Su entrambi i lati del porto di ingresso c'erano muri di confine color ruggine, alti 20 metri, fatti di bitte e ricoperti di filo spinato arrotolato, che si estendevano fino all'orizzonte in entrambe le direzioni, per circa 700 chilometri in totale lungo il confine tra Stati Uniti e Messico.

A Nogales, il muro stesso è stato uno sforzo decisamente bipartisan, costruito durante le amministrazioni di Bill Clinton, George W. Bush e Barack Obama. Qui, l'eredità di Trump è stata l'aggiunta di filo spinato che, nel 2021, il sindaco della città supplicato con Biden da abbattere (senza successo).

Strati di filo spinato lungo il confine tra Stati Uniti e Messico, vicino a Nogales, Arizona. (Robert Bushell, Customs and Border Protection, Flickr, Governo degli Stati Uniti)

Lungo il confine erano presenti anche robusti posti di sorveglianza, per gentile concessione di un contratto con il monolite militare General Dynamics.
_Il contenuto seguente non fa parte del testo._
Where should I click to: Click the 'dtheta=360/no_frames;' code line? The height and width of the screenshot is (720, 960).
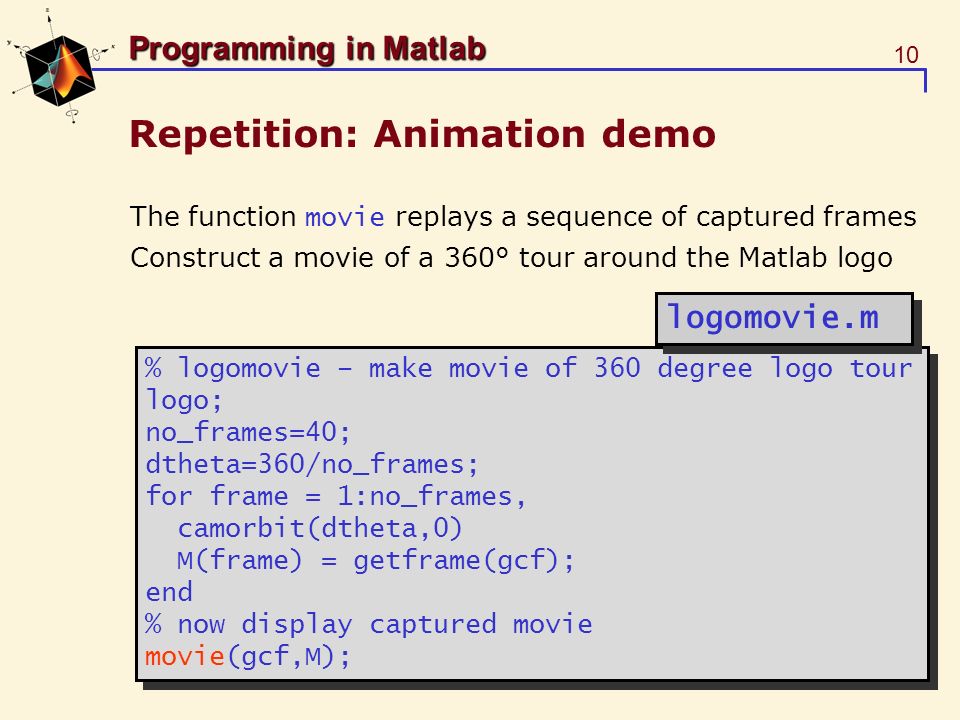[312, 464]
In essi, le telecamere fissavano il muro di confine verso il Messico come decine di voyeur.

Anche gli agenti della Border Patrol a bordo di camion con le strisce verdi erano di stanza in vari punti lungo il muro, tenendo d'occhio costantemente il Messico.

Questo rappresentava solo il primo strato di un'infrastruttura di sorveglianza che si estendeva fino a 100 km verso l'interno degli Stati Uniti e includeva ancora più torri con sofisticati sistemi di telecamere (come la 50 torri fisse integrate nell'Arizona meridionale, costruiti dalla società israeliana Elbit Systems); sensori di movimento sotterranei; posti di blocco per l'immigrazione con lettori di targhe; talvolta telecamere per il riconoscimento facciale; e regolari sorvoli di ispezione con droni, elicotteri e velivoli ad ala fissa.

I centri di comando e controllo, che seguono i feed di quel muro di confine digitale, virtuale e in espansione in una stanza piena di monitor, hanno conferito alla scena l'atmosfera da film di guerra di Hollywood, che fa sembrare quasi reale la retorica dell'"invasione" di Trump.

Dalla mia auto al minimo, ho visto diverse famiglie arruffate scendere dall'autobus. Chiaramente disorientate, si sono messe in fila davanti a un grande cancello d'acciaio con spesse sbarre, dove aspettavano due funzionari messicani in uniforme blu.

I bambini sembravano particolarmente spaventati. Una piccola, forse di 3 anni, saltò tra le braccia della madre e la strinse forte. La scena era emozionante. Solo perché mi trovavo lì in quel momento, ho assistito a una delle tante deportazioni che sarebbero avvenute quel giorno.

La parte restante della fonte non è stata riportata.